LIMA — When Jerry O’Connor founded Range Kleen Manufacturing Inc. in 1971 with six drip bowls and a philosophy of personal attention “from the president’s desk to the shipping dock,” he certainly couldn’t know that 50 years later his son would be forced to carry on the family tradition amid a nationwide health pandemic.
But that’s exactly what fate had in store for Patrick O’Connor, who purchased Range Kleen from his father in 2003 and took over the dual role of owner and president.
His father helped make Range Kleen the top-selling brand in range accessories, a standing the company holds to this day under Patrick’s leadership.
In keeping with the company’s mission statement that reads, “To serve others and create value with our people, products and processes,” O’Connor said the onset of the COVID-19 pandemic brought immediate changes to the day-to-day operations at Range Kleen.
“In terms of people, we quickly invested in proactive health and enhanced safety protocols across the board — regular temperature screenings, acquiring PPE supplies, reallocation of work space to ensure a socially-distanced atmosphere — all focused on looking after the safety of our associates and their families while still fulfilling the business demands of our clients,” O’Connor said.
As more and more workers were either temporarily laid off or were forced to work from home as the pandemic gripped the region, people began to take stock of the household products.
“With the dramatic shift of people working from home we saw s significant increase in demand for products across our 11 categories — with our top-ranked brand Range Kleen range accessories leading the way, followed closely by our Taste of Home collections of cookware, non-stick bakeware, stoneware and cast iron,” O’Connor said.
▬▬▬▬▬▬▬▬▬▬
> Brief 1
Explain what the health and safety protocols that Range Kleen introduced at the onset of the COVID-19 pandemic were meant to achieve, according to the article about the company.
> Brief 2
Write the next part of the article about Range Kleen, picking up after its final sentence.

[Stored data]
▬▬▬▬▬▬▬▬▬▬
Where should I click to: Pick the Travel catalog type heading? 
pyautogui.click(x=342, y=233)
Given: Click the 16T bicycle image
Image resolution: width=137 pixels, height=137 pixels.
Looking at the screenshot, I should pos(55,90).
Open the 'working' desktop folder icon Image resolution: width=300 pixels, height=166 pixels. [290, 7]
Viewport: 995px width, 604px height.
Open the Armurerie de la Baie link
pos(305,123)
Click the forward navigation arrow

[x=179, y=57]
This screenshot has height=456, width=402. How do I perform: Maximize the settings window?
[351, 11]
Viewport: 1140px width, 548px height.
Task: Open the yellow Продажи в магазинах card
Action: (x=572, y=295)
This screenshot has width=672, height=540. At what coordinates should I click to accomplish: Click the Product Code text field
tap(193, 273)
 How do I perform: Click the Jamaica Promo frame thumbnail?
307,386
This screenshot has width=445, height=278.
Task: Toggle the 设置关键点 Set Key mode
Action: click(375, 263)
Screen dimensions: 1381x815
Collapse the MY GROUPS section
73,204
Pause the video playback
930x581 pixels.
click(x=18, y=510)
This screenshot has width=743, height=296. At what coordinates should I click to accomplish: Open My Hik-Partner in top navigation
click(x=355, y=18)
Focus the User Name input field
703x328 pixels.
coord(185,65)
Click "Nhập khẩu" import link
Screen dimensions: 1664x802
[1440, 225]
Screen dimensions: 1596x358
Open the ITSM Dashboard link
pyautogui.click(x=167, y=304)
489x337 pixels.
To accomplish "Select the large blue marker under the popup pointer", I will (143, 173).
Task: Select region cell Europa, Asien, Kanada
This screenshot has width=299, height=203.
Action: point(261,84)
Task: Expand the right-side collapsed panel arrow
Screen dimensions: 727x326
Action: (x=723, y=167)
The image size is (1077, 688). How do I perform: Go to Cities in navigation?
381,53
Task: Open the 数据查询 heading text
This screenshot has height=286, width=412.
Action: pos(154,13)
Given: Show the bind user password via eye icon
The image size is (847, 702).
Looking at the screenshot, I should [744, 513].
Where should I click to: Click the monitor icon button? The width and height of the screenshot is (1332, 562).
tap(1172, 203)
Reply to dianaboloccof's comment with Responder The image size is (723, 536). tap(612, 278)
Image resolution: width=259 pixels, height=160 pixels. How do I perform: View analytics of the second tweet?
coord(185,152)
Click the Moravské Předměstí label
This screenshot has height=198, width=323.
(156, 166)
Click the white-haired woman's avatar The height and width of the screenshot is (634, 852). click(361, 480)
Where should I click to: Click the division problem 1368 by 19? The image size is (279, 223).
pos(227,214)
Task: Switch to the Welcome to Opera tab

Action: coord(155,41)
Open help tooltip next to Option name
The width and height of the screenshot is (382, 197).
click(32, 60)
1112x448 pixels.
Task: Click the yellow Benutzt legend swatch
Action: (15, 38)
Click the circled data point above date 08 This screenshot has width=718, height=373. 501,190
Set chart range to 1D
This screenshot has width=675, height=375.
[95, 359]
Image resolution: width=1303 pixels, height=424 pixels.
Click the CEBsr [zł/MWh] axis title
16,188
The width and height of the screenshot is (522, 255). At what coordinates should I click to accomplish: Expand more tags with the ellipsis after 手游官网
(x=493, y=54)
▬▬▬▬▬▬▬▬▬▬
> Answer space 1
The protocols included regular temperature screenings, acquiring PPE supplies and reallocating work space for social distancing. They were focused on looking after the safety of Range Kleen's associates and their families while the company still fulfilled its clients' business demands.

> Answer space 2
“Among our Taste of Home followers across the USA, we saw massive increases in their desire to bake, which in turn caused the demand for baking sheets, spring form pans and loaf pans to skyrocket.”
O’Connor said one of the surprising trends was an enormous call for do-it-yourself parts within the company’s range accessories segment, such as surface cooking elements and replacement knob packs.
“That demand likely was the result of consumers discovering that their cooking and baking appliances were missing parts — broiler pans and grills — that were necessary to prepare new recipes.”
The pandemic also forced company officials to re-examine key manufacturing principles.
“In terms of processes, we quickly had to cull the processes that did not deliver on our renewed health/safety/fulfillment mantra and commit more resources in hiring and training to enhance and adhere to best practices,” said O’Connor.
While range components and baking supplies are key to Range Kleen’s success, employees at the Whirlpool Corp. facility in Ottawa have continued to churn out upright freezers, chest freezers, under-counter ice makers and compactors throughout the pandemic.
The plant has approximately 600 employees, making it Putnam County’s largest employer, and the manufacturer is currently looking to add even more line workers.
Gustavo Chohfi, plant leader for Whirlpool’s Ottawa operations, said the company took swift action when it became apparent the COVID-19 pandemic posed a serious health threat to the community.
“The safety of our people and the communities where we do business is always a top priority, so we quickly made sure our plant was as safe as it could possibly be. This included robust, proactive safety measures in accordance with local health and government authorities, including spacing out our production lines for social distancing, heightened cleaning protocols, on-site infrared temperature checks for employees upon their arrival to the plant, requiring all employees wear facial coverings and ensuring employees have proper sanitation equipment.”
Chohfi said company officials took their cue from cohorts in Europe, who were among the first to recognize the severity of the pandemic.
“Whirlpool Corporation is a global company with operations around the world. We have operations in China that were dealing with the pandemic early on, and our EMEA headquarters is in the Lombardy region of Italy and they also dealt with an early wave of COVID-19. We were able to see the impact of COVID early on and we started learning from our global colleagues who were already navigating life and work under these new circumstances,” he said.
Whirlpool has five manufacturing plants in Ohio, and Gov. Mike DeWine designated home appliance manufacturing as an “essential” business early in the pandemic.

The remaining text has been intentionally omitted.